Stars: Robert De Niro, Nick Nolte, Jessica Lange, Gregory Peck, Robert Mitchum, Illeana Douglas, Juliette Lewis
Director: Martin Scorsese
Running Length: 128 minutes
TMMM Score: (8/10)
Review: The memory is still as clear as day. My dad had taken me to the opening night 7:25pm showing of Cape Fear at the Edina and we were now back at our house. My mom was gone for the weekend and it was a bachelor weekend at the Botten household. Well after seeing Cape Fear I was absolutely scared to death and slept with the light on an my head under the covers. Even now, I can’t watch Scorcese’s remake with pinpointing the exact moment my blood turned cold and I weighed the pros/cons of peeing my pants. All I’ll say about the moment to keep it a secret for people who haven’t seen it is this – the maid. Decorum won out and I kept my bladder intact.
Back then it was all about the scare for me. I didn’t pay attention to performances or camera techniques. Watching the film today, I understand so much more about what Scorcese was going for when tackling this piece. He was trying to make a contemporary and arty adult slasher film and he’s largely succeeded with the aid of DeNiro, Nolte, and Lange. Lewis is still growing on me here, but I’m a big fan of her work in recent years. If you look at the trivia for this movie it appears that every young female in Hollywood was up for this role (though I highly doubt Tiffani Amber-Thiessen was strongly considered) and Lewis was an interesting casting choice. Both she and DeNiro were nominated for their work here and I was surprised it didn’t nab noms for cinematography, editing, and score – all which are award worthy.

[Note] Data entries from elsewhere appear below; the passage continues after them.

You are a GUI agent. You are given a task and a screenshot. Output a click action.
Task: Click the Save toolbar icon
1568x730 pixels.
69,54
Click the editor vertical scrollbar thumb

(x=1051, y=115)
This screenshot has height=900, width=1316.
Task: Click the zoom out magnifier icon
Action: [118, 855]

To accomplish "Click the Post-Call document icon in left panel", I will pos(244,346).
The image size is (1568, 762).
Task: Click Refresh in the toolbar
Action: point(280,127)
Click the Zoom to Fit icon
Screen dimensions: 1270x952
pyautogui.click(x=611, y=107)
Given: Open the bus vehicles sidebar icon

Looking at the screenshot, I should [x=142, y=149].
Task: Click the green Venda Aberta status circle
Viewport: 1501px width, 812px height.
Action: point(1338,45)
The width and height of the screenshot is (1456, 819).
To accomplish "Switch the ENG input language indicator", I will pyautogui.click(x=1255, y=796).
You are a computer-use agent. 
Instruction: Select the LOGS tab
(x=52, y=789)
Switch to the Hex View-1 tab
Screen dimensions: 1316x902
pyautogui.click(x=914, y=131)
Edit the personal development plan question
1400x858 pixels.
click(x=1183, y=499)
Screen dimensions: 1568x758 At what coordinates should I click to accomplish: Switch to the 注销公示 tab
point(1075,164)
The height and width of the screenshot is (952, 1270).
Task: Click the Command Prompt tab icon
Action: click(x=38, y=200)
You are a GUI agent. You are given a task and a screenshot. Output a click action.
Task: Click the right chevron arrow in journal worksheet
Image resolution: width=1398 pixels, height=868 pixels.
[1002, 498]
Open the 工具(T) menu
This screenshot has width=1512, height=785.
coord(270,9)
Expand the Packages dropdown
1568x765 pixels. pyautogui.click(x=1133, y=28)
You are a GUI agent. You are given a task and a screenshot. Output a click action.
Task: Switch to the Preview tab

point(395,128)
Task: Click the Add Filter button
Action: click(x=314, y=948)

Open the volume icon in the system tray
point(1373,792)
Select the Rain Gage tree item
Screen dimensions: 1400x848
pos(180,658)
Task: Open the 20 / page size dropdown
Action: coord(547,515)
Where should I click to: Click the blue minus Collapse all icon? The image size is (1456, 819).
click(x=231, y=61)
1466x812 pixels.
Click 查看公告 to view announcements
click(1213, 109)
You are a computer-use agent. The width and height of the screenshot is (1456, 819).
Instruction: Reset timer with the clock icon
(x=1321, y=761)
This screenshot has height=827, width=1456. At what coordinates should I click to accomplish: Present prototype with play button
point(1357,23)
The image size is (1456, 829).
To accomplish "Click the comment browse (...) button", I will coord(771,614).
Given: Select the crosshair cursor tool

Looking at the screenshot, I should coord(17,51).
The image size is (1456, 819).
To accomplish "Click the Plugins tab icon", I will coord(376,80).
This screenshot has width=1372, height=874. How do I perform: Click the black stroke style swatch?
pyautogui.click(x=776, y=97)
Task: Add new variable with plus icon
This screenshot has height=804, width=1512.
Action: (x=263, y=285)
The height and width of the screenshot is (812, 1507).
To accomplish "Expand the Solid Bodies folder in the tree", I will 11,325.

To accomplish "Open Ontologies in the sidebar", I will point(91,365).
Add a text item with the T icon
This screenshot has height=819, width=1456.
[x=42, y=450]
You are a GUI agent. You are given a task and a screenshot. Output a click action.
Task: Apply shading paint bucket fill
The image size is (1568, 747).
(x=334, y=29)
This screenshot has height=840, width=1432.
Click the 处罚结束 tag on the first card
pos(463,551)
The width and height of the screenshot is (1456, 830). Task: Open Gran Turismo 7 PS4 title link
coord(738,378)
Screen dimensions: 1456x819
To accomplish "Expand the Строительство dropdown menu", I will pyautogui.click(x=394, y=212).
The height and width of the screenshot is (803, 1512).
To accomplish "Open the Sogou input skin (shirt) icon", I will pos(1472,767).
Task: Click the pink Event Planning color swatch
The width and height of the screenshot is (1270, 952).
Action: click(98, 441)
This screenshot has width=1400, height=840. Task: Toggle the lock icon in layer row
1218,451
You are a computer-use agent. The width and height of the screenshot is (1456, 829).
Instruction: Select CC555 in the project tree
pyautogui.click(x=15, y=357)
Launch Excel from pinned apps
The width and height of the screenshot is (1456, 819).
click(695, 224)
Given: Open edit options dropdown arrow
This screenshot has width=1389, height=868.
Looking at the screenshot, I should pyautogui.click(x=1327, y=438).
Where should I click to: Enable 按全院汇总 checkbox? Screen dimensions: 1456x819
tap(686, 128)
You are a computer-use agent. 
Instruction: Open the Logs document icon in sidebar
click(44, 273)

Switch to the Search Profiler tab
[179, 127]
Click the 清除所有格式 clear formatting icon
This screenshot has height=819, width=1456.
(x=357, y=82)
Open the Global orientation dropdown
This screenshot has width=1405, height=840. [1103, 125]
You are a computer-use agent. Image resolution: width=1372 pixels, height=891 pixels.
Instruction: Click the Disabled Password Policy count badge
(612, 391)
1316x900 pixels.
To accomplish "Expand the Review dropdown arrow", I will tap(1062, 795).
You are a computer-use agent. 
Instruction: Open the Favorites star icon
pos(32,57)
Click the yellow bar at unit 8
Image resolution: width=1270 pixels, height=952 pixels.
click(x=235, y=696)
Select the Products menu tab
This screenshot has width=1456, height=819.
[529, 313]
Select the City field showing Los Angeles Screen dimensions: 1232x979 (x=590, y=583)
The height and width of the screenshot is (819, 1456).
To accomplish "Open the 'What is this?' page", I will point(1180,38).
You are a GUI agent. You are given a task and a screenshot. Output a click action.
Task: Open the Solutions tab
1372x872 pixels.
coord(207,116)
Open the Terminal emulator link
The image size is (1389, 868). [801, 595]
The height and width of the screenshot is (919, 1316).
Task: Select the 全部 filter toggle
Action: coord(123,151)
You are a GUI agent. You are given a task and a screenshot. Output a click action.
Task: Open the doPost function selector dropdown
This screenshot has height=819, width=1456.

I’ve seen the original Cape Fear (it was a brilliant touch to bring back original stars Peck and Mitchum for cameo roles) and feel I may be in the minority when I say I prefer the remake. The original was considered ahead of its time with its take on violence but I feel the film is more effective when the danger is more real. Even though it does drag a bit in the middle section the final thirty minutes are gripping moments of cinema. If you’ve never seen this, give it a try. It’s a nice bridge between the extreme violence of Scorcese’s early years and the more refined filmmaker he evolved into as the decades passed.